Sialkot to Jalandhar
- There are around 150 companies engaged in making footballs in the Jalandhar West Assembly segment which is to go to the polls on July 10
- These companies through contractors have further engaged as many as 15,000 people for football stitching
- Those into stitching work have an apprehension that football stitching work that their ancestors brought here from Sialkot is a dying industry and they could all go jobless in the years to come
As middle-aged Neha sat outside chit-chatting with her neighbour, her hands continued to make quick, tight stitches to bind the 32-piece football with a thick thread and a long sharp needle. “Despite so much of practice, it takes me straight two and a half hours to complete the stitching of one football that fetches me Rs 80 per ball. If am able to work uninterrupted, I can stitch up to five balls a day. That’s the livelihood of our family for decades”, she says.
It is not just Neha but her 19-year-old daughter Tanya, who too sits along stitching a relatively simpler rugby ball. “The rugby stitching will fetch us Rs 35 for a ball. I and my husband have been doing it earlier but Tanya has joined us recently. For a beginner, rugby stitching is easier”, she says.

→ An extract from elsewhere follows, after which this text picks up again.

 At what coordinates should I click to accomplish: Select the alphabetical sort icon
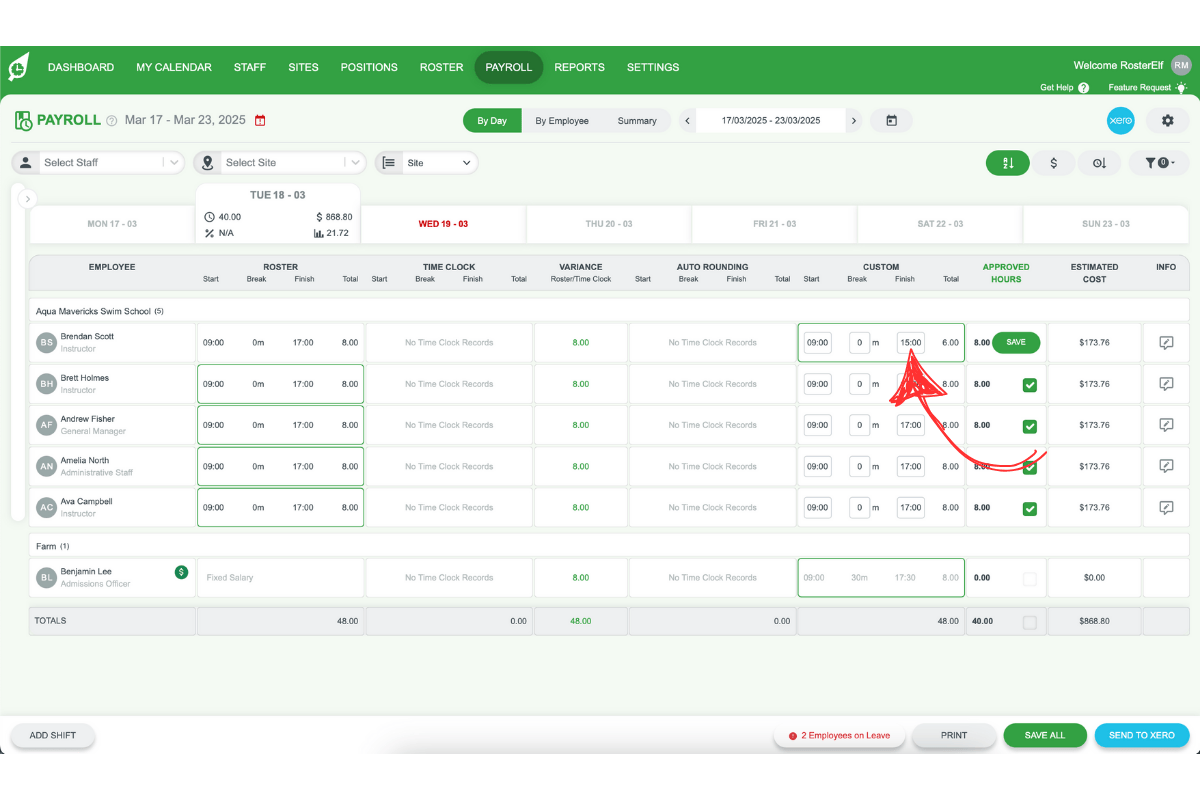pyautogui.click(x=1007, y=162)
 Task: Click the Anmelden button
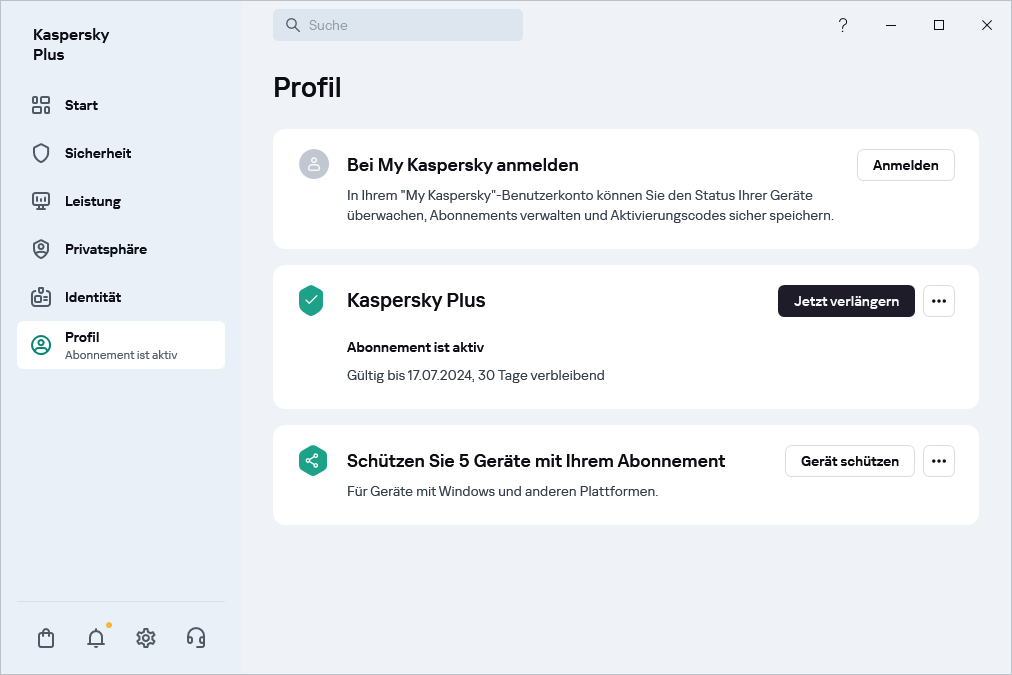click(905, 165)
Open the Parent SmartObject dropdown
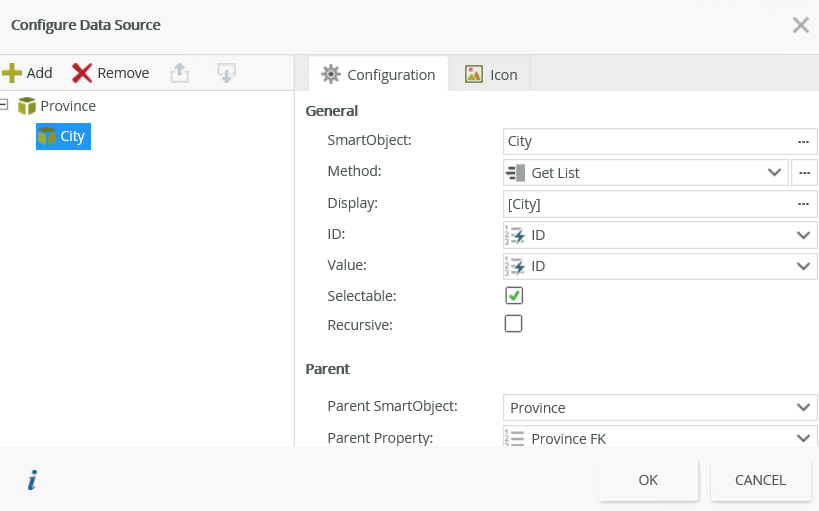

Just right across her door is the house of a relatively elder, frail looking man Sukhdev. He takes us inside his house to show at least 20 stitched balls which he, his wife and two grown-up kids have readied in the last three-four days. All family members could be seen wearing a broad, rubber ring on the top fold of the first finger so as to avoid any cuts by the thread or the needle.
Sukhdev further explains, “It is far more easier to work on the PVC football material which we get now. I have worked on leather material, synthetic rubber and other hard polymers but this one is much softer and making stitches into it involves less of effort and saves time”.
There are around 150 companies engaged in making footballs in the Jalandhar West Assembly segment which is to go to the polls on July 10. These companies through contractors have further engaged as many as 15,000 people for football stitching. Those into stitching work have an apprehension that football stitching work that their ancestors brought here from Sialkot in Pakistan is a dying industry and they could all go jobless in the years to come.
“It is just because of less cost of production and more demand for balls that we continue to get the work. The middlemen are still the ones who earn far more than us that too without putting in any hard labour like us. They get Rs 140-150 per stitched ball from the company,” rued Raj Rani, another woman from the area.